The lights and machinery give the site the feeling of an archeological dig, and it is clear these guys have been here for a while. In fact this is dive number 12 in an exhaustive series of salvage dives designed to recover the most valuable artifacts from inside the ship.
The 22 foot subs are like bugs moving next to the great sad ruin. Its vast bulk goes on into the darkness, far beyond the limits of visibility.
In 1912 it was the largest moving object ever made... 882 feet long, and weighing 46,000 tons. Its sinking shocked the world like the Challenger explosion and the Kennedy assassination combined. It is hard for us to understand the psychological impact of this disaster in its time.
It signaled the end of the age of innocence, the gilded Edwardian age... where science would allow us to master the world, bringing only change for the better in an upward spiral of peace, prosperity and enlightenment.
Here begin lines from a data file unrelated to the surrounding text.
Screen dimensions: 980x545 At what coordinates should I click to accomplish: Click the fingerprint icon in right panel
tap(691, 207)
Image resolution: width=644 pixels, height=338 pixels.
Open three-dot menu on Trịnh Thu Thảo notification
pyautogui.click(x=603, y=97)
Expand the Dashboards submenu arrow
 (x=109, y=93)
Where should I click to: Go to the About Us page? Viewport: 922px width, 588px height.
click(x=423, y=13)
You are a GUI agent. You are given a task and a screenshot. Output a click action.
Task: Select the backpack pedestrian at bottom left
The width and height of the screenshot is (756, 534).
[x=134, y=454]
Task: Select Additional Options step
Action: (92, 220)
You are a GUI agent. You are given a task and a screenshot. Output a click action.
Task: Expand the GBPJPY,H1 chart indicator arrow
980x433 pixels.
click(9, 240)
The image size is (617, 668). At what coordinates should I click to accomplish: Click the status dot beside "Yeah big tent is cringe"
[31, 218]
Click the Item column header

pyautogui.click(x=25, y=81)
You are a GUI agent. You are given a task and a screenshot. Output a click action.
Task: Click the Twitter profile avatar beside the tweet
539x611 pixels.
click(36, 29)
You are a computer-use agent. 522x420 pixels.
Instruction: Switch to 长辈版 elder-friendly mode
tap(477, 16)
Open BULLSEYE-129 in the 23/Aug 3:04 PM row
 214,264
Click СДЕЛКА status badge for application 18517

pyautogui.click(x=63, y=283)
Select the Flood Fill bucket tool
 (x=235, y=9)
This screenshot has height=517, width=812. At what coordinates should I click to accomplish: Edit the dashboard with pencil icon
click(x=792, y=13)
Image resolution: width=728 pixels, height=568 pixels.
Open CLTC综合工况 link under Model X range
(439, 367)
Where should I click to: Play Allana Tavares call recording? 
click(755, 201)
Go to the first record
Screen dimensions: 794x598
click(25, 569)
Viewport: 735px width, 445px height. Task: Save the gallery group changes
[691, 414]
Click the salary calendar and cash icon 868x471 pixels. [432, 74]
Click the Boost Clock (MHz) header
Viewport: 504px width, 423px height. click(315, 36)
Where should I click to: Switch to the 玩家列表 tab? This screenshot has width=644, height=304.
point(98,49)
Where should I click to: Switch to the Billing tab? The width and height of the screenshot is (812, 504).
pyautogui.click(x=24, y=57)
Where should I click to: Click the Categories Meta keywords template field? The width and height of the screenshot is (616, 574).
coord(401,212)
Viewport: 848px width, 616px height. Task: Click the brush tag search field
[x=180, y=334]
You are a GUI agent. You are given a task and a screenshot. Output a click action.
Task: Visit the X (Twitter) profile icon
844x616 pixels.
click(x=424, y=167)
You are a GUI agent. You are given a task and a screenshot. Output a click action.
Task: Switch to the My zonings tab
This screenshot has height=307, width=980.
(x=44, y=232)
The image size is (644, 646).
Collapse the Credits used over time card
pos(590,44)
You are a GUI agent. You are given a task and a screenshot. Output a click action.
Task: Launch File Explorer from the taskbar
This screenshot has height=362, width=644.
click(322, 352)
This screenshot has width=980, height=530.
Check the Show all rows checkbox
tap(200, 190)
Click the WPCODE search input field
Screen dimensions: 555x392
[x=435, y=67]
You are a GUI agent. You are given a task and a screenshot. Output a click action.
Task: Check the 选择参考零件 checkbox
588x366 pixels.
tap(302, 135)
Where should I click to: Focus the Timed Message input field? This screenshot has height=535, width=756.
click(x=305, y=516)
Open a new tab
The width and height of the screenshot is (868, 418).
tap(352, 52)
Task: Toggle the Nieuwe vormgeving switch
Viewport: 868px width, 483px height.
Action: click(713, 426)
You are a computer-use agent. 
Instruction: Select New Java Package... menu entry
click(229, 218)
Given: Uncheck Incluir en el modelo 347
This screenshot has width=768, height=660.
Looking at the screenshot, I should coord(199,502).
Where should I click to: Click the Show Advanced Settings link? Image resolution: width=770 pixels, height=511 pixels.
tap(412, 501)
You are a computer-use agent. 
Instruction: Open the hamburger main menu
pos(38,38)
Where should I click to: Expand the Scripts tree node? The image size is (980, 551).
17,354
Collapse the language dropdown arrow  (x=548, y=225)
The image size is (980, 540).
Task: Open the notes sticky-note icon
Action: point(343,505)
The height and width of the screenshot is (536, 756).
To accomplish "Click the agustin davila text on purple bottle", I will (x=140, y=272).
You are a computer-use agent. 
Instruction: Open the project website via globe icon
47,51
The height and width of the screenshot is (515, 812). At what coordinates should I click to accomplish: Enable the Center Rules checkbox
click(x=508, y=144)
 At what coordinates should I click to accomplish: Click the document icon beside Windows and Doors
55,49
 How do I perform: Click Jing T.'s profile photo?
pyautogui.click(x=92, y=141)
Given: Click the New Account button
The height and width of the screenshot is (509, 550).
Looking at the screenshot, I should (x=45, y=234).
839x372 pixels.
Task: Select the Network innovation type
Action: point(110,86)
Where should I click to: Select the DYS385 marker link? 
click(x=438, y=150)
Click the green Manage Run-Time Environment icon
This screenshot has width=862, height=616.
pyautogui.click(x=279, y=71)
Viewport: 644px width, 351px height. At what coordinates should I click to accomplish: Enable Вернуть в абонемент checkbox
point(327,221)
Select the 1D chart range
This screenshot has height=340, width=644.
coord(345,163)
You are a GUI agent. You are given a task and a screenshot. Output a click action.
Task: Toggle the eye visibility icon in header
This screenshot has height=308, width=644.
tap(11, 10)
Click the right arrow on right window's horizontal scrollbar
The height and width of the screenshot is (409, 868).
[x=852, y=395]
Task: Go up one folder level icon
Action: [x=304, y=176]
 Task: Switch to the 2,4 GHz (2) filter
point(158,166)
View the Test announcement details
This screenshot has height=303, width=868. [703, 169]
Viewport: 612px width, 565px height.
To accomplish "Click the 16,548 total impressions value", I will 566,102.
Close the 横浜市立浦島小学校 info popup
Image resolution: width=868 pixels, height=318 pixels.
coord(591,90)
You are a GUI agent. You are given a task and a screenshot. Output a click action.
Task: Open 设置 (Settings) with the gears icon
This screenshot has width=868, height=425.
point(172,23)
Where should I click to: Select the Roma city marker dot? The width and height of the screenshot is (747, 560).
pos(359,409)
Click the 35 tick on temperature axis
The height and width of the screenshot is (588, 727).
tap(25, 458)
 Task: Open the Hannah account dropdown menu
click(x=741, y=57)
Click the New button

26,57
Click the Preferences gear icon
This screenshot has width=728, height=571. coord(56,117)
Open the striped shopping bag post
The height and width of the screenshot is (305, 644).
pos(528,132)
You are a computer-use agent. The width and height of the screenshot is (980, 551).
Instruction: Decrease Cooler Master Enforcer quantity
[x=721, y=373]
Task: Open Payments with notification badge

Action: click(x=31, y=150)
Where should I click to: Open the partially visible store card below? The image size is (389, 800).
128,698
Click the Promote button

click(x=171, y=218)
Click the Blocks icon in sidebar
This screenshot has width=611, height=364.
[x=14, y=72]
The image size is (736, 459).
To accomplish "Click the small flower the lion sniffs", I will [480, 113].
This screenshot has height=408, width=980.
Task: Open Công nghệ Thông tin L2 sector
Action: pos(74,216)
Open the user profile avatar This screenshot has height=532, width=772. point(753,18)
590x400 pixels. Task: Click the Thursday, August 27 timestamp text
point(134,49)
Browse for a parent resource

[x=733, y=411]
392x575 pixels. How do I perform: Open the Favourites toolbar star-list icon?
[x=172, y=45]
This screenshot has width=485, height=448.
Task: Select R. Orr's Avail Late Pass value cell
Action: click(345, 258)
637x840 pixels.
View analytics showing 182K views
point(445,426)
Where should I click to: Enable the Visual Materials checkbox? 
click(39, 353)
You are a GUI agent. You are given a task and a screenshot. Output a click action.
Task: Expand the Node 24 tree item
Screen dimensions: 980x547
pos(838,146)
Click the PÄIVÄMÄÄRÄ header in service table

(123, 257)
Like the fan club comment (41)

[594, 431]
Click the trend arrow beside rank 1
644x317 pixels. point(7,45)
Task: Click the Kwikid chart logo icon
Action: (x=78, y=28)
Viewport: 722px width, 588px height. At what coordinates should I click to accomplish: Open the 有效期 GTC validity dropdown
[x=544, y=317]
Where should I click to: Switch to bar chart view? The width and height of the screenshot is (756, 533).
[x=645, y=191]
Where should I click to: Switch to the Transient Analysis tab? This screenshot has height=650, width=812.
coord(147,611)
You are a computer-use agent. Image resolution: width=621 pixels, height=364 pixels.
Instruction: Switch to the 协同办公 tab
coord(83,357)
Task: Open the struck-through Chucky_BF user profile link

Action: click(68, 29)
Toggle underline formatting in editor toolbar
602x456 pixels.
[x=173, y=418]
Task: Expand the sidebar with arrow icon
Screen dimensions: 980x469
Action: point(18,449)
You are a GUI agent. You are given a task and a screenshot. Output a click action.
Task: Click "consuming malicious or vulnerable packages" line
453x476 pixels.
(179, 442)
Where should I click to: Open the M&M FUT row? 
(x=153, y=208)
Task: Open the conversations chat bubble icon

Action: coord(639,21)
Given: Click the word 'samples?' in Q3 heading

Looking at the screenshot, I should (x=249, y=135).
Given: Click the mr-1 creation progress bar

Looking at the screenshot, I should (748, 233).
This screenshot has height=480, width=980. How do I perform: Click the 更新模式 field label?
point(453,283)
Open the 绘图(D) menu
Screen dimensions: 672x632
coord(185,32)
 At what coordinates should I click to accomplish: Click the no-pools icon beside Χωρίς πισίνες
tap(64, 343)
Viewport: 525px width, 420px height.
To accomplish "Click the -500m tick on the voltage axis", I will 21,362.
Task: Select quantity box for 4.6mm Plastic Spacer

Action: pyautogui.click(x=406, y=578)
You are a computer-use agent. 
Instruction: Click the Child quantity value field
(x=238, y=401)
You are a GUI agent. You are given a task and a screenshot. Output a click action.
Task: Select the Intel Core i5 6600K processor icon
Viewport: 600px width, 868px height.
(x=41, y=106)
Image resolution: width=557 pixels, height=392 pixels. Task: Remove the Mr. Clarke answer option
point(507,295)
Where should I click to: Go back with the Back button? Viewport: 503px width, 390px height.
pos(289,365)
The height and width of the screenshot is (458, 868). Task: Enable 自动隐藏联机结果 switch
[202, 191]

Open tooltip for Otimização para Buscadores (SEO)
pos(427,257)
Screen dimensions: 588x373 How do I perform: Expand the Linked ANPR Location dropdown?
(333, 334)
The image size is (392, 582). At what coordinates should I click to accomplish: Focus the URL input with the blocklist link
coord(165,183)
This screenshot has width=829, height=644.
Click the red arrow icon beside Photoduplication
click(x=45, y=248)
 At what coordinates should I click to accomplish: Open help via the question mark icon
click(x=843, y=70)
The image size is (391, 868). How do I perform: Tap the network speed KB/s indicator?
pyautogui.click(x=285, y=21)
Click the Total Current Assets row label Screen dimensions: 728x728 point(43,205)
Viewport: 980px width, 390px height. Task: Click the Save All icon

Within the previous decade the automobile, the airplane, electric light, wireless communication, telephones, motion pictures, and Kellogg's Cornflakes had gone from invention to commonplace. There seemed to be no limit to what the human mind could accomplish. Man had mastered the physical world, and civilized his own base nature.
Yet within another few short years the world would see eleven million deaths to a world war made vastly more savage by technological advancements, and another 17 million deaths to the great influenza epidemic... a demonstration of how easily the natural world could lash back against our supposed mastery.
We would never trust technology again with such childlike faith. And, more importantly in the coming age of nuclear weapons, we would always have a reminder that the unthinkable could happen. And did.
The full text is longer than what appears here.